• **EXCERPTED PASSAGE**

------

Approximately 3-5% of all individuals with MS experience disease onset before age 16 (Chitnis et al., 2009; Boiko et al., 2002; Duquette et al., 1987). Two recent consensus reports – one by neurologists in the United States and one by the International Pediatric MS Study Group (IPMSSG) – provide helpful insights into the management of MS in the pediatric population.
As is true in adults, children with two discrete demyelinating events separated in time and space meet criteria for a diagnosis of MS. The challenge lies in ruling out other disorders that could be mistaken for MS, and distinguishing between MS and various transient demyelinating syndromes that can occur in children. The Pediatric International Study Group (Krupp et al., 2007) proposed consensus definitions for monophasic acute disseminated encephalomyelitis (ADEM – an essential feature of which is the presence of encephalopathy), variants of ADEM associated with a repeat episode, neuromyelitis optica (NMO), clinically isolated syndrome (CIS), and pediatric MS, and updated those definitions in 2013. The International Study Group has also proposed a minimum diagnostic battery for use in pediatric patients with an initial inflammatory demyelinating event.

------

• **DATA EXTRACT**
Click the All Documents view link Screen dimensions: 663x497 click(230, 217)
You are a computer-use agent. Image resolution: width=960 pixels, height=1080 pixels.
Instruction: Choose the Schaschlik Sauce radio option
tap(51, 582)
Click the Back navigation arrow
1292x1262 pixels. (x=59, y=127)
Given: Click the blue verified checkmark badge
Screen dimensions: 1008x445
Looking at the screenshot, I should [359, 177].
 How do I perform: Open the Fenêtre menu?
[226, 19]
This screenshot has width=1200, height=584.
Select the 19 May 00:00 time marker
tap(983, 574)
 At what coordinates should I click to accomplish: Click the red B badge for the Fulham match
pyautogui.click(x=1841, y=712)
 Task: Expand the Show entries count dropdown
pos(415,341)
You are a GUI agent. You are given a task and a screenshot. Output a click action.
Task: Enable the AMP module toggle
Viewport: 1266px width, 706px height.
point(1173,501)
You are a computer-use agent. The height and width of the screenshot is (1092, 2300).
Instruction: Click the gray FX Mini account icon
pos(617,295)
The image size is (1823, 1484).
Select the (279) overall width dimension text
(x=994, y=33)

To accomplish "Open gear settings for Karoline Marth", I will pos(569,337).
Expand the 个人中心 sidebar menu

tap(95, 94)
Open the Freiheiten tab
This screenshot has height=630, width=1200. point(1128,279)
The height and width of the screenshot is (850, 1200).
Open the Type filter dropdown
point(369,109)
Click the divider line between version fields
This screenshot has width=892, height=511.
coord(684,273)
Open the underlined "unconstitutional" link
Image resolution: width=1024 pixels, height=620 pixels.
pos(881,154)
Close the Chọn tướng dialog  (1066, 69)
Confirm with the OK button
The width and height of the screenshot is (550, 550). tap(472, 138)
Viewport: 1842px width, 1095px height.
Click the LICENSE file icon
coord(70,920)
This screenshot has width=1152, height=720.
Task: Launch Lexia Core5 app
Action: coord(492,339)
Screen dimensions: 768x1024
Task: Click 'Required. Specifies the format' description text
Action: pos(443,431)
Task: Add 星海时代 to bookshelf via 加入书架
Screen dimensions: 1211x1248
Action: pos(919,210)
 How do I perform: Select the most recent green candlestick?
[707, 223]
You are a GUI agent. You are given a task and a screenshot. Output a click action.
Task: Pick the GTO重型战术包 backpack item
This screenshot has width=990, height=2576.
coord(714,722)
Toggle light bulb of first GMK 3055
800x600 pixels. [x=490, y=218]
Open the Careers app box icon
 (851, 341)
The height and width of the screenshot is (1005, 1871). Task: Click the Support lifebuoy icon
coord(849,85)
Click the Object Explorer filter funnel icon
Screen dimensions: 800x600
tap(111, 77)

------

• **EXERCISES TO COMPLETE**
[A] Using the passage on pediatric multiple sclerosis, answer the following:
(i) What proportion of all individuals with MS experience disease onset before age 16?
(ii) In what year did the Pediatric International Study Group update its consensus definitions?
(iii) What is named as an essential feature of monophasic acute disseminated encephalomyelitis?
[B] Extend the passage on pediatric multiple sclerosis, starting after its final sentence.

• **YOUR RESPONSES**
[A]
(i) Approximately 3-5%
(ii) 2013
(iii) The presence of encephalopathy

[B]
This chart (Banwell et al., 2007) demonstrates the decision path for diagnosing a child who has experienced an acute CNS demyelinating event and then experiences a second episode of neurologic dysfunction. Note that a subset of patients with ADEM (which typically follows a self-limited disease course) experience relapses of disease activity. Some of these patients are reclassified as MS based on the nature of the clinical events, laboratory findings, and subsequent MRI changes. While the risk of developing MS following an episode of ADEM in childhood is <10%, the risk following an episode of CIS has been shown to be 26% to 62% in several recent studies using the International Study Group criteria (Dale RC et al, 2007; Neuteboom RF et al, 2008; Alper G et al, 2009; Banwell et al., 2007).
Minimum time on full-dose therapy of 6 months + fully compliant on treatment + one of the following:
- Increase or no reduction in relapse rate, or new T2 or contrast enhancing lesions on MRI from pre-treatment period
- > 2 relapses (clinical or MRI relapses) within a 12-month period
Defining an inadequate treatment response should be individualized for each patient, taking into account a variety of factors, including symptoms, relapse recovery, disease progression, and rapid cognitive decline.